The book describes a range of best practices for judgment and decision making: employing persons who are better at making judgments, aggregating multiple judgments, using judgment guidelines, using a shared scale grounded in an outside view, and structuring complex decisions.  The first three items are meant to reduce judgment errors due to noise and bias.  The last item is a practical multi-criteria decision-making process that (a) decomposes the decision into a set of assessments, (b) collects information about each assessment independently, and (c) presents this evidence to the decision-maker(s), who may use intuition to synthesize this information and select an alternative.  In an appendix, the authors use their recommendations, for the book provides a checklist (a guideline) for evaluating a decision-making process.

When discussing ratings, the book wisely recommends that “performance rating scales must be anchored on descriptors that are sufficiently specific to be interpreted consistently.”  Scales with undefined terms such as “poor” and “good” and “excellent” should be discarded unless they are well-understood in the group of persons who are using them as a common language.

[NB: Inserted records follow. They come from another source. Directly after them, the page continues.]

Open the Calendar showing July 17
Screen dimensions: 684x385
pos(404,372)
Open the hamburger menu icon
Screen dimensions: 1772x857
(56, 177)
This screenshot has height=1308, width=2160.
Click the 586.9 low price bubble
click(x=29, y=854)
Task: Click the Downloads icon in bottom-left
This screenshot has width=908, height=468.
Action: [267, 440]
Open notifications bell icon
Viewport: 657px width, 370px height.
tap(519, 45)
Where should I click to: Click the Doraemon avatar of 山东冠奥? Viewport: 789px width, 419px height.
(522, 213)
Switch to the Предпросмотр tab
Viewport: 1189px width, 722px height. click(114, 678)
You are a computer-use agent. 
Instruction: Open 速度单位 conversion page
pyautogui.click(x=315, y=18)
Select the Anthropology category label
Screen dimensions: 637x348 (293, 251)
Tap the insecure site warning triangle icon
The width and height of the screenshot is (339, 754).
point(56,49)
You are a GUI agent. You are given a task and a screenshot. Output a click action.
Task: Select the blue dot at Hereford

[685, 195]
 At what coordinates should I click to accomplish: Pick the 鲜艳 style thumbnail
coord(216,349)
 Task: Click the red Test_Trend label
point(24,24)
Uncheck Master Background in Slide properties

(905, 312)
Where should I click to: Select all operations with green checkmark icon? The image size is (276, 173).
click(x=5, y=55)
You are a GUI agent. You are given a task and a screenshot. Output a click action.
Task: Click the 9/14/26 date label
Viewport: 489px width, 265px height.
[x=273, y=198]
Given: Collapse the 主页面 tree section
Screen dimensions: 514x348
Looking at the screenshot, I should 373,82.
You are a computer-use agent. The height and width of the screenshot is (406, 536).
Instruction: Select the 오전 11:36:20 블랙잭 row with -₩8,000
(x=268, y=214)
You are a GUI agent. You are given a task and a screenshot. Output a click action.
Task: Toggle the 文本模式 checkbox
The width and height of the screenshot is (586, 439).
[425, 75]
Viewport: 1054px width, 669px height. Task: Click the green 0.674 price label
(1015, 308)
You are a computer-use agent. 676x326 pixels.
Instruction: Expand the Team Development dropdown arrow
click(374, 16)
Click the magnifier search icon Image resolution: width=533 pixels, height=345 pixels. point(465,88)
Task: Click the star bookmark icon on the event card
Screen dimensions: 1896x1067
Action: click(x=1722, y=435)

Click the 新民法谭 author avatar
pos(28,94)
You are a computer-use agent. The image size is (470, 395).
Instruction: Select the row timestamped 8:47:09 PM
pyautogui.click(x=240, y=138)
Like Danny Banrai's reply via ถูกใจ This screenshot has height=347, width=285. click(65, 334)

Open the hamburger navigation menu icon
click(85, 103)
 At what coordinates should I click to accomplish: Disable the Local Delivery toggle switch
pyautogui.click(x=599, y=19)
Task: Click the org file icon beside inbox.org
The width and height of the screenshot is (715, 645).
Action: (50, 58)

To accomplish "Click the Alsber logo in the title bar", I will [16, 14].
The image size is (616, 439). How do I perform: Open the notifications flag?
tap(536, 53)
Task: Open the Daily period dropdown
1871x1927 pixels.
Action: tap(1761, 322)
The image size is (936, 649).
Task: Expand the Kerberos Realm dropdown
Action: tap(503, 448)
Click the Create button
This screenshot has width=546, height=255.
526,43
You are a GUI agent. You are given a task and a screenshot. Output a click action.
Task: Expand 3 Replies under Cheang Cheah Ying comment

Unfortunately, two weaknesses (one minor, one major) frustrated me.  The first is the fact that the text contains no superscripts, citations, or other marks that indicate the notes that are available in the Notes section at the end of the book.  In the Notes section, each note has only a page number and a brief quote that suggest the text to which the note applies.  This unreasonable scheme reduces the value of the notes' many citations and explanations by making them harder to find and use.

The second weakness is more significant.  The book does not distinguish between judgment and decision making.  It tends to treat them as the same thing.  Indeed, a note explains that the authors “regard decisions as a special case of judgment” (page 403). 

For example, the book discusses the judgments that an insurance company’s employees make.  One example is a claims adjuster’s estimate of the cost of a future claim, which is indeed a judgment.  The other example is the premium that an underwriter quotes, which is a decision, not a mere judgment.  It is based on numerous judgments, of course, but the underwriter chooses the premium amount.  The book states that making a judgment is similar to measuring something, which is appropriate, but then goes on to say that the premium in the underwriter’s quote is also a judgment, which is not appropriate, because it is the result of a decision, not a measurement.

Elsewhere, the book claims that “an evaluative judgment determines the choice of an acceptable safety margin” for an elevator design (page 67).  This is inappropriate, however, for choosing the safety margin is a decision, not a measurement.

The book states that the process of judgment involves considering the given information, engaging in computation, consulting one’s intuition, and generating a judgment; that is, judgment is “an operation that assigns a value on a scale to a subjective impression (or to an aspect of an impression)” (page 176).  This is not the same as decision making.  Decision making is a more comprehensive process that defines relevant objectives, identifies (or develops) alternatives, evaluates the alternatives, selects one, and implements it.  In this process, judgment is an activity that may be used to evaluate the alternatives.  The book provides a relevant example that shows the distinction: job candidates get ratings, but only one gets hired.  The ratings are judgments, but choosing and hiring someone is a decision.

Those seeking to improve decision making in their organizations will find many useful suggestions in this book, but they should keep in mind that decision making is a process, not a judgment.